Meanwhile, down at the entrance to the Jewish quarter, things were going from bad to worse. In desperation, the Jews decided to employ their last resort.

With a heavy British blockade, precious few arms had been smuggled in, so the Jews had developed what they hoped would be an answer to Arab artillery. Called the Davidka, it was essentially a homemade mortar. One could fill it with rocks, nails and metal balls and fire a deadly stream at the advancing enemy.

It was a brilliant idea, but it did not work. It did, however, produce an incredibly loud explosion, and the Jews had nothing to lose. Faced with thousands of Arabs, without enough bullets to fire at them all, they fired the Davidka just as the rain began.

To their amazement, the Arabs turned and ran.

Not quite understanding what was happening, they fired the Davidka three more times until the entire Arab army had fled.

It was only after the war that they found out what had happened. The Arabs knew that most of the people behind America’s atomic bomb were Jewish (notably Einstein and Oppenheimer), and they had heard of acid rain. So they assumed the Jews had set off an atomic bomb, and the rest is history.

Every tour guide worth his salt will show tourists this spot and ask: was this a miracle? Or just a freak of nature?

In Tzfat, there are no miracles, because all of nature is miraculous, and miracles surround us every day.

This week’s portion, Tazria, focuses on the issue of tzara’at, closely associated with (but not quite) leprosy. In ancient times, this affliction did not send you to the doctor. Rather, the Torah tells us, when a person saw signs of tzara’at, he went to visit a kohen. Tradition teaches that tzara’at was the direct consequence of slander and tale-bearing. It was an opportunity for a person to do some introspection and consider the error of his ways. 

The Sefer HaChinuch points out (mitzvah 168) that this process enabled us to recognize the power of Divine Providence, and relates to the larger issues of destiny, reward and punishment, and the balance between nature and miracle.

One of the many signs of tzara’at for which an expert kohen had to be consulted was when a hair on a person’s body turned a particular shade of white or yellow. The challenge was not only to find the correct shade, but to be sure that indeed there were two hairs which had turned white, because when only one hair had turned white, the person remained in a state of ritual purity.

The difference between being a metzorah and being pure was one hair.

The Midrash in Vayikra Rabbah (15:3) shares a magnificent insight:  “You will not find a single strand of hair for which G-d did not create a follicle in the skin, so that one [hair] should not benefit from what ‘belongs’ to another.”

On the one hand, consider the import of this Midrash: I can learn to become a more ethical human being by studying the hairs on my forearm! After all, if every hair has its place, how much more must every human being have a place in G-d’s plan. Everything is a message.
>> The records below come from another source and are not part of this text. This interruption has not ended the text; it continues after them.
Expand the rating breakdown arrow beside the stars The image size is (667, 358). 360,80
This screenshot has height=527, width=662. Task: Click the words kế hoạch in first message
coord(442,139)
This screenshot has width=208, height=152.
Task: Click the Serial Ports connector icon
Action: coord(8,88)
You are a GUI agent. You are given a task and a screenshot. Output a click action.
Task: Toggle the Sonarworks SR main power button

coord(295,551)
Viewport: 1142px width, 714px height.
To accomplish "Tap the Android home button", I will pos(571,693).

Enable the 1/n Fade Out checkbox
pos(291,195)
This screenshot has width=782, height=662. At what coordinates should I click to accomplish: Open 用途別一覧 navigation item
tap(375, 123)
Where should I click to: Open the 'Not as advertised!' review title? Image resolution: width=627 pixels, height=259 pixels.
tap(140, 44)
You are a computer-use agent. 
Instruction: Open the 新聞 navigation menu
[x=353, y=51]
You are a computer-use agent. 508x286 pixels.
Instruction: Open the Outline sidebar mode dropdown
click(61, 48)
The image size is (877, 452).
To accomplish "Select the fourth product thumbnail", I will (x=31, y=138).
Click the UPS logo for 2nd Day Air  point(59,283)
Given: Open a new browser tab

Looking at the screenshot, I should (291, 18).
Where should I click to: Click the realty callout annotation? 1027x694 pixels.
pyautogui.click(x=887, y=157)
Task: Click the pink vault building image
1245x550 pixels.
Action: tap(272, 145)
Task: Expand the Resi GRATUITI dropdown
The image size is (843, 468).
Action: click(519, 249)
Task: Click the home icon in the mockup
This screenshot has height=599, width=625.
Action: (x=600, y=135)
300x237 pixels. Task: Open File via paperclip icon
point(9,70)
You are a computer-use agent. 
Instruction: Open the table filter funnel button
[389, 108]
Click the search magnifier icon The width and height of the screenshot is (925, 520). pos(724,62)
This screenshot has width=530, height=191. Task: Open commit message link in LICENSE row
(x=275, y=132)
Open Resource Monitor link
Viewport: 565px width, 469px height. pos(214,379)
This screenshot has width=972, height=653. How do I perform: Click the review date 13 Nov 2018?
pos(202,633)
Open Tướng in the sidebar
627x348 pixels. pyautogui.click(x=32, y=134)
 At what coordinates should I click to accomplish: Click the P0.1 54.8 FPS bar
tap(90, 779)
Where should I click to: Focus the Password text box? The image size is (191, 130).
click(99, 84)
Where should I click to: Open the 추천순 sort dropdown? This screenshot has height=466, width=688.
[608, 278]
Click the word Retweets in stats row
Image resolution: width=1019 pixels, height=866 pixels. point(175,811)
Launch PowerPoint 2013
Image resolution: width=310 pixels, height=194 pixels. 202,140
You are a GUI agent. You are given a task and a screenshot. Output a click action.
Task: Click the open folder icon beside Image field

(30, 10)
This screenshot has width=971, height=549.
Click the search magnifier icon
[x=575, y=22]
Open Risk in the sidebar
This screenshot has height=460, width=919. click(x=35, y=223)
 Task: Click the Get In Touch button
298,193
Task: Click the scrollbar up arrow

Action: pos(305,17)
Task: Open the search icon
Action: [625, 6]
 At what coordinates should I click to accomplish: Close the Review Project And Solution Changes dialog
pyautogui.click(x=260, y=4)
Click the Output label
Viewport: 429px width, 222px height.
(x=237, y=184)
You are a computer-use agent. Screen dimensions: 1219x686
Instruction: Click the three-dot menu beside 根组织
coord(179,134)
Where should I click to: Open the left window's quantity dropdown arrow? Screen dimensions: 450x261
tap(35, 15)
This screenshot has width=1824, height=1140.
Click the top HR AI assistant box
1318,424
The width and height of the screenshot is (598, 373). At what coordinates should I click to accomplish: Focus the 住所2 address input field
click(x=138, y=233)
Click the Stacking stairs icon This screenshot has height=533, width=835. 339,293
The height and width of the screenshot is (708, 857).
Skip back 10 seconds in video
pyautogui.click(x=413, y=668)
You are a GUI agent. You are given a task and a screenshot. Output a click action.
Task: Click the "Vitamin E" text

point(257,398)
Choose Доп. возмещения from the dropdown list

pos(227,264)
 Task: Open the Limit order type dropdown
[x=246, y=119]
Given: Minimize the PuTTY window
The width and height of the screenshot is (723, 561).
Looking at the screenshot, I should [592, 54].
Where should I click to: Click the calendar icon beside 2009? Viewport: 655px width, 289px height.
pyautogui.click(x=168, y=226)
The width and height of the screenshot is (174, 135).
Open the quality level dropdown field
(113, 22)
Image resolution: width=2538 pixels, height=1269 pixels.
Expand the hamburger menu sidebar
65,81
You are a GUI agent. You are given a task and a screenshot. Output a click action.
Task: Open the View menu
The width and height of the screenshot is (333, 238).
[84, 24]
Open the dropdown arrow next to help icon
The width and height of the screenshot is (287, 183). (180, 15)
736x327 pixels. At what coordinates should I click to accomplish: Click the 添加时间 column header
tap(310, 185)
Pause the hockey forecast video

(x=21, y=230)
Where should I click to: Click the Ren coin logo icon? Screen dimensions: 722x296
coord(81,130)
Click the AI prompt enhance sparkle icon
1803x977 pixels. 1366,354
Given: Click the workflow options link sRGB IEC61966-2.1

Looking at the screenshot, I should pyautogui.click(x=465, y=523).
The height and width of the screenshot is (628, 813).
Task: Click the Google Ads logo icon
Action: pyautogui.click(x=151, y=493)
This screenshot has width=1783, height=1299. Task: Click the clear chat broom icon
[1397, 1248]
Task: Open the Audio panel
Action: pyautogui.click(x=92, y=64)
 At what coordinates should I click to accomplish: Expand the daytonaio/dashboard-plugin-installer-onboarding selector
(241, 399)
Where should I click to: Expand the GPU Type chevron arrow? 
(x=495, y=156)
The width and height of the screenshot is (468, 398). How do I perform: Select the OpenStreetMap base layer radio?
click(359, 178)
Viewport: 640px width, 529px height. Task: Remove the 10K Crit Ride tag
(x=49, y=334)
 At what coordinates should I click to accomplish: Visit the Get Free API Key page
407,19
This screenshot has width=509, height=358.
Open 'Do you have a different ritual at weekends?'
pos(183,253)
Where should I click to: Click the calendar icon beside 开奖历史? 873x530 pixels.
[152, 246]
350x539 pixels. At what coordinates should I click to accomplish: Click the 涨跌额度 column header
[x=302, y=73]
The Baal Shem Tov suggests: if you see someone desecrating Shabbat, do not assume it is because you are meant to exhort them on the error of their ways, but that it is a message that there is something missing in your Shabbat. Imagine if we lived life this way, struggling to fix ourselves instead of everybody else.

But if I took the time to analyze every leaf and twig, I would never get to the synagogue in the morning. And yet to ignore the many messages that cross our path is to lose so many opportunities to grow. So how does one find the balance?

In fact, this is the famous question of the Ramban: why go to the doctor? Every morning we ask Hashem to heal us, so isn’t there an element of blasphemy in it? (Note that the Ramban was himself a doctor!)

This question is at the root of a controversy that remains a prominent social issue in Israel today. If after 2,000 years, Hashem has decided it is time to bring us home, who are we to take it into our own hands? Maybe the best thing to do is to immerse ourselves in Torah and good deeds and leave the defense of the Jewish people up to G-d?

And yet the halacha is clear: “If a person comes to kill you, arise and kill him first.”

Indeed, when Avraham’s nephew Lot is captured by the five kings (Bereishit 14), Avraham does not wait for G-d to perform miracles. He musters an army and saves Lot himself. And Yaakov battles all night, choosing to fight rather than rely on Hashem’s providence.

A

nd yet, this is not so simple. Yosef is taken to task for what seems to be the same decision. Lost and seemingly forgotten in the dungeons of Egypt, he begs the butler to “remember me to Pharaoh and take me out of prison” (Bereishit 40:14). Rashi points out that Yosef remains two more years as punishment for relying on an Egyptian butler instead of on G-d, as the verse suggests in Tehillim (40:5): “Blessed is the man that places his trust in G-d, and looks not to the proud, and those who turn to falsehood.”

But to complicate things further, Yosef made clear when interpreting the dreams, not only of the butler and the baker, but even of Pharaoh, that it is Hashem who has the answers.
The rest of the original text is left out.